= Dwight Radcliff =

American sheriff (1932–2020)

Dwight E. Radcliff (September 14, 1932 – May 6, 2020) was Sheriff of Pickaway County, Ohio from 1965 to 2013. He was the longest-serving sheriff in the United States. First elected in 1964 as a Democrat, he was re-elected 12 times. His father, Charles Radcliff, was Sheriff from 1931 to 1961, and his son, Robert B. Radcliff, succeeded him as the newly elected Sheriff from 2012-2020. He is most famous for serving as sheriff for the entirety of the Circleville Letters mystery, but all efforts to resolve the mystery during his tenure proved fruitless. Dwight died at OhioHealth Berger Hospital on May 6, 2020, at the age of 87.

==Family and personal life==
As a boy, Radcliff lived in a huge, stately house connected to the Pickaway County jail. After leaving for a while, he moved back living in his boyhood home again when he became sheriff, raising his own family where he was raised. That includes the former sheriff, Robert "Robbie" Radcliff, his son. Sheriff Radcliff said he had no qualms about raising his kids in that environment. Eventually, it was time to go for good, though. The old jail closed in 1992. "Having been there all my life, it was hard to leave there", Radcliff shared. His wife, Betty Radcliff, née Bircher, is the daughter of Orin Bircher.

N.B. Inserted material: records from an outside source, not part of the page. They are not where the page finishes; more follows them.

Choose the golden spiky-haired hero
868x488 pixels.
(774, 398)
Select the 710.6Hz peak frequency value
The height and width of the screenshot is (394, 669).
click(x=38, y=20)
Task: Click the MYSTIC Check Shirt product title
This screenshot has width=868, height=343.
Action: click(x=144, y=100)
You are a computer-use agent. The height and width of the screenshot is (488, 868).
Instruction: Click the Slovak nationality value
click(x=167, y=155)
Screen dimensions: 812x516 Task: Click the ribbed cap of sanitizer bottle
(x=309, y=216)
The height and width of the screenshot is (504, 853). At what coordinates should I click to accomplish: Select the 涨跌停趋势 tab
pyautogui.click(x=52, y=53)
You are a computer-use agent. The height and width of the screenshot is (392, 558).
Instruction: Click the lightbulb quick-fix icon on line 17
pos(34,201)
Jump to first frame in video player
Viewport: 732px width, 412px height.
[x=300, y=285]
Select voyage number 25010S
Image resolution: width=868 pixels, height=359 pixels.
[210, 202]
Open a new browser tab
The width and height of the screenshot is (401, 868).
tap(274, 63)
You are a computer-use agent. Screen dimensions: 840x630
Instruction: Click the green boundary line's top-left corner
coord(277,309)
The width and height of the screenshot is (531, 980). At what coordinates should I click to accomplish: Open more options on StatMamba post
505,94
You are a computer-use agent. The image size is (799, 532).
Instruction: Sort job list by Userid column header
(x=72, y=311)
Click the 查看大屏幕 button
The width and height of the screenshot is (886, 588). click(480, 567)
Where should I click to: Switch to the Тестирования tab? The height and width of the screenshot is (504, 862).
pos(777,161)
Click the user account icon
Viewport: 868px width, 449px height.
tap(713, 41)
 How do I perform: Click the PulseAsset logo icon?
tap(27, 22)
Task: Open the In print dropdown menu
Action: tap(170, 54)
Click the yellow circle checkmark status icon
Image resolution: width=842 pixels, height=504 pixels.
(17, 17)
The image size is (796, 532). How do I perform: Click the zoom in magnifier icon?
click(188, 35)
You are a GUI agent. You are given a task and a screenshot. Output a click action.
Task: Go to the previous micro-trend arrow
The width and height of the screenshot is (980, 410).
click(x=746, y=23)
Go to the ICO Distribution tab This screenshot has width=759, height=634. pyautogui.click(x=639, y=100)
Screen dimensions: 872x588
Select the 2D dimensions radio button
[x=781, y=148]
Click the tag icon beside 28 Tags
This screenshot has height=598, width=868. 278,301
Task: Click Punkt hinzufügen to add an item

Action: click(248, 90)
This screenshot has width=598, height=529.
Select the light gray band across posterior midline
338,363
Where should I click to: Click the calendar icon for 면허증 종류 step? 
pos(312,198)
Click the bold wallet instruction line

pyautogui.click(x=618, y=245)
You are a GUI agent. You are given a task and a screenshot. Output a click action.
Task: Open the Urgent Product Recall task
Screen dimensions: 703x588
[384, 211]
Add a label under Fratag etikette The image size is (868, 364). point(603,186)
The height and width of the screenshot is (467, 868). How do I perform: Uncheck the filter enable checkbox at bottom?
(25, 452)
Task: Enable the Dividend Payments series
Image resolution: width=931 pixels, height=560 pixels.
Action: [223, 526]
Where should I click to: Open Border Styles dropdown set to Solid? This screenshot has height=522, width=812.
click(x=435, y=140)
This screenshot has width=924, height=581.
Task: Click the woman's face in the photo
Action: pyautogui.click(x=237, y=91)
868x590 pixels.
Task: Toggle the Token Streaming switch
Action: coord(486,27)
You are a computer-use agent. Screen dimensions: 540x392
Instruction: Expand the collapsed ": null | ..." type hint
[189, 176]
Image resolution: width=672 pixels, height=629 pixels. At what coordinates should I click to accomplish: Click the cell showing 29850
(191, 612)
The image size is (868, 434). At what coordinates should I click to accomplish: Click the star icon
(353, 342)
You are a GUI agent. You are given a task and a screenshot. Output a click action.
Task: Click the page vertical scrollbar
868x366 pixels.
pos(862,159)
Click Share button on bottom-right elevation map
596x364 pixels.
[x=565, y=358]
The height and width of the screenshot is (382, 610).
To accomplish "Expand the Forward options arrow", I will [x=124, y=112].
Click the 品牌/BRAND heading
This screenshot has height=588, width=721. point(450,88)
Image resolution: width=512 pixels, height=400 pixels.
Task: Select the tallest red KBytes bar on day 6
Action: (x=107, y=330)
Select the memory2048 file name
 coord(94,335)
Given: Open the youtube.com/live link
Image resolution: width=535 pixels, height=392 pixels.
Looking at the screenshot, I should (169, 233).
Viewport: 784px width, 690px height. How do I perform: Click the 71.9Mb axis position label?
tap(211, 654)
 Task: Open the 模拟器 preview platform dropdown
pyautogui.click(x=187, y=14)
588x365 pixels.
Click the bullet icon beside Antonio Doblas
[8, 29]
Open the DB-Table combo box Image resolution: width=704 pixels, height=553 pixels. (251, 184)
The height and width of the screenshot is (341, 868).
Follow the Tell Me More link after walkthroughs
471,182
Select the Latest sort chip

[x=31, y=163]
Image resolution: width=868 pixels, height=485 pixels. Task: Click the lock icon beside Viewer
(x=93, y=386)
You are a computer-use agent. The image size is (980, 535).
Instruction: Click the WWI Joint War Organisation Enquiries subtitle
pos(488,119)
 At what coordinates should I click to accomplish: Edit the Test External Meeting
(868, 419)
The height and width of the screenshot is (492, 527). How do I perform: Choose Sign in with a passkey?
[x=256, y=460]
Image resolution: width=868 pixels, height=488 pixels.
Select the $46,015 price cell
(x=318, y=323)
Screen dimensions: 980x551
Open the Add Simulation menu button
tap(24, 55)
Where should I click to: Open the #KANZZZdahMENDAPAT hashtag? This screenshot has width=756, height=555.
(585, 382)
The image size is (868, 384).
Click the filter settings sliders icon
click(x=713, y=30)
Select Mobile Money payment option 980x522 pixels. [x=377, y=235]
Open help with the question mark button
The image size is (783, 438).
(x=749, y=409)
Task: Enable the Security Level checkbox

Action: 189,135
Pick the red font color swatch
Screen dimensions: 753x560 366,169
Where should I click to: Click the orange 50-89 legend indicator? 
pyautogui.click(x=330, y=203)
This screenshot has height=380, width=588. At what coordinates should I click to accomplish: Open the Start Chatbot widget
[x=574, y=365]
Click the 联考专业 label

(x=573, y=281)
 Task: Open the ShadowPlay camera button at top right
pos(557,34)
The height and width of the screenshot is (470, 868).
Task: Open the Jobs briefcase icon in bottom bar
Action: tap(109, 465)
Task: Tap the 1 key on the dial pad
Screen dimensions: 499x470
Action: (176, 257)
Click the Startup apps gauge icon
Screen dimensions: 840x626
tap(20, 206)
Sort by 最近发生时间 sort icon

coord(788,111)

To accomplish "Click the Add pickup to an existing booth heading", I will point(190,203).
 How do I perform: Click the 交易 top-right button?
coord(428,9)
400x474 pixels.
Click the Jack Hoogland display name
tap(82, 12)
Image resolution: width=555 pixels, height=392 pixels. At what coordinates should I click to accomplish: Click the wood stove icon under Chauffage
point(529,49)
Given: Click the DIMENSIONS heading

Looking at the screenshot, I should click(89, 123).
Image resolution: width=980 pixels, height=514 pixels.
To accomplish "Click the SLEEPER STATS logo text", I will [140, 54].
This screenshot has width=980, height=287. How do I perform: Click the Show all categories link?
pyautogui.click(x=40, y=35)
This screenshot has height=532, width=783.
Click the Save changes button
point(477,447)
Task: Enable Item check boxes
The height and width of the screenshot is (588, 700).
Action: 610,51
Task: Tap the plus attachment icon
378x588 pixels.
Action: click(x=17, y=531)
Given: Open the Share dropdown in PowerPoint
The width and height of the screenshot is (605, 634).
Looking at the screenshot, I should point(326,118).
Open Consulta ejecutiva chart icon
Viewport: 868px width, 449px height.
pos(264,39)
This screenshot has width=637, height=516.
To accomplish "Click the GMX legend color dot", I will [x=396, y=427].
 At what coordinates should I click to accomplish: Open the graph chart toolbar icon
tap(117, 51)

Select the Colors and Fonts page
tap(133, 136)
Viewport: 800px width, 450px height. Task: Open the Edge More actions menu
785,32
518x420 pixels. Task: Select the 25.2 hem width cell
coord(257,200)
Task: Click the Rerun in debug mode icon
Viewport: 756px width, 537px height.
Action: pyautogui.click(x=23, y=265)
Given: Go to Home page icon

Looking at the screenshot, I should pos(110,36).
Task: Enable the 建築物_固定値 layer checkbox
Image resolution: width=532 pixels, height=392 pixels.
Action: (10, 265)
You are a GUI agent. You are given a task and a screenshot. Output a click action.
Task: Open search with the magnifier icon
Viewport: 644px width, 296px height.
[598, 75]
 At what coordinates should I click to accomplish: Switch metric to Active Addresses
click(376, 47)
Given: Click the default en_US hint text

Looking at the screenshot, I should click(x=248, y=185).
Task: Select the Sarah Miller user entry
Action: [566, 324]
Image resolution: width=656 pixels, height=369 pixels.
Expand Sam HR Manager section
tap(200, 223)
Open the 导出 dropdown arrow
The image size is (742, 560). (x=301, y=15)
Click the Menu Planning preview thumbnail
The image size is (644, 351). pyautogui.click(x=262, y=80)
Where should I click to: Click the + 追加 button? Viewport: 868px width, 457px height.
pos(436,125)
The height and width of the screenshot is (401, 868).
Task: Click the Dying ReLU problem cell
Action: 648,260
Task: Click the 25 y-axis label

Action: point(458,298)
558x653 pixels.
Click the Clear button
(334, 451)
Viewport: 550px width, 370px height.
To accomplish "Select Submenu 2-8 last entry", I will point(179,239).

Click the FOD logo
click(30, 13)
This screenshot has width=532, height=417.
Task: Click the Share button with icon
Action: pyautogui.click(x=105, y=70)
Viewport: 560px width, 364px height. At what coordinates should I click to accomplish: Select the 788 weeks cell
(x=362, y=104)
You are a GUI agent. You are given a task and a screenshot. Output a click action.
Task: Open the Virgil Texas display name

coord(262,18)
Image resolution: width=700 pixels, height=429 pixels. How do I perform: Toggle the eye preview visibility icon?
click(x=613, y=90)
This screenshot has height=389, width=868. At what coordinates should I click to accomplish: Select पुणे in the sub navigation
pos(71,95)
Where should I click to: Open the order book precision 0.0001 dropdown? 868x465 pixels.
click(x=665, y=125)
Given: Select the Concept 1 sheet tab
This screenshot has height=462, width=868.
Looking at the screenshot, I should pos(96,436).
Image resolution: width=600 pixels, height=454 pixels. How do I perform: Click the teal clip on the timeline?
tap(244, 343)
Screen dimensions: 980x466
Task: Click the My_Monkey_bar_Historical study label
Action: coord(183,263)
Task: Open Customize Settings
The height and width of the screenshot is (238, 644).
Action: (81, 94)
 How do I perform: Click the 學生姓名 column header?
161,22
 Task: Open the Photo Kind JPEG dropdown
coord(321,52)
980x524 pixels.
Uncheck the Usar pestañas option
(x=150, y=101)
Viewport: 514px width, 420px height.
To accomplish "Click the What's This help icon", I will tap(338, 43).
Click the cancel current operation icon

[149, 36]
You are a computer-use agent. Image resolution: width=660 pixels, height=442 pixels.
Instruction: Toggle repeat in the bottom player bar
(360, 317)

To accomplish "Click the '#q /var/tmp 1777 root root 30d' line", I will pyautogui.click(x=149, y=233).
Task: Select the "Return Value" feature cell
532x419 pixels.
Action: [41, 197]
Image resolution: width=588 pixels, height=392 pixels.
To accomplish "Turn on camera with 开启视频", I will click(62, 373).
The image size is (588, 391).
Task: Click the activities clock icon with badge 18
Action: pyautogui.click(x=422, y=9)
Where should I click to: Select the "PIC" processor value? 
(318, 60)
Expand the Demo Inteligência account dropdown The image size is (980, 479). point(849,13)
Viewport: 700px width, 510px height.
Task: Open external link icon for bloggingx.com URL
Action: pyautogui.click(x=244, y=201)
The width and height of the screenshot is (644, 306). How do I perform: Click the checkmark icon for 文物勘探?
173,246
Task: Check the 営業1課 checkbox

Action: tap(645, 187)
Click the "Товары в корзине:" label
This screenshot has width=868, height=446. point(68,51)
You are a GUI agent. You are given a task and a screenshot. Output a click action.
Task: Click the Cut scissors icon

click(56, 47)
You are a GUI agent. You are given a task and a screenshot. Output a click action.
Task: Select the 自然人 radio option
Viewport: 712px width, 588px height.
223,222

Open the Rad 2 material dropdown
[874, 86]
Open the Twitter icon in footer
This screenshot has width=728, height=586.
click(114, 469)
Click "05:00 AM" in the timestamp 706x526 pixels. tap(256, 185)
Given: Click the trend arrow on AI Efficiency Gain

Radcliff continued to reside in Circleville, Ohio in retirement with his wife, Betty, who is also a commissioned deputy for the department and worked for the Ohio Attorney General.

==Jail house==
Years later, the old jail cells now hold bankers boxes of court records instead of inmates. Former bedrooms have been transformed into office space. Radcliff's reputation for apprehending criminals has earned nicknames for both the jail "The Radcliff Hilton" and the county "Putaway Pickaway."